Esthers column: Slechte film

Eén op de zeven vrouwen in Nederland krijgt borstkanker. Dat was één op de acht toen ik in 2008 mijn diagnose kreeg. Mijn man, die docent is op een middelbare school, telde de meisjes in zijn klassen. Hij besefte dat in elke klas zeker twee meisjes ooit borstkanker krijgen.

Ook ik wist dat ik in mijn directe omgeving nog meer borstkankergevallen zou tegenkomen. Ik telde ik de vrouwen in mijn familie, ik telde mijn vriendinnen, ik telde mijn collega’s. Toch dacht ik op de een of andere manier dat ik met mijn borstkanker het risico voor mijn familie en vriendenkring “afgekocht” had.

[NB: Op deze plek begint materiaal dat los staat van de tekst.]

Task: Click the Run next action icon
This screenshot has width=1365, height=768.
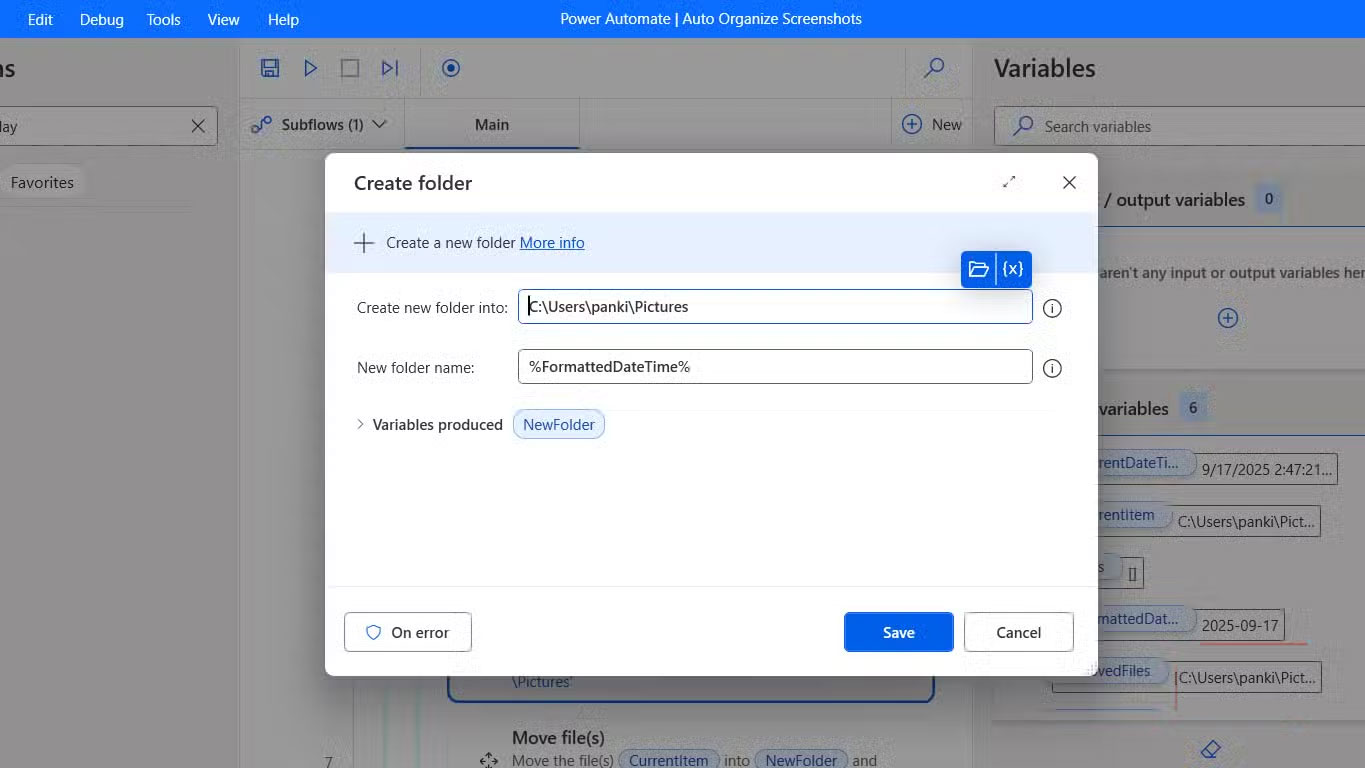Action: click(390, 68)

Dan krijg ik een telefoontje van mijn moeder. Ze heeft slecht nieuws: mijn jongere zus heeft borstkanker. Ik schreeuw en jank. NEE! Niet mijn zus! Alle heftige herinneringen komen weer boven, ook bij mijn man en dochters. We kunnen ons te goed voorstellen hoe groot de impact van borstkanker op het gezin van mijn zus zal zijn. Het beeld van mijn ouders samen in de auto op weg naar hun tweede dochter met deze diagnose, kan ik bijna niet verdragen.

Begint deze slechtste film aller tijden nou werkelijk opnieuw? Ik wil die film niet nog een keer zien, maar ik word gedwongen om te kijken.

Lieve zus, deze column draag ik op aan jou en je gezin. Ik hoop dat jouw film ook een goede afloop krijgt. Zet hem op!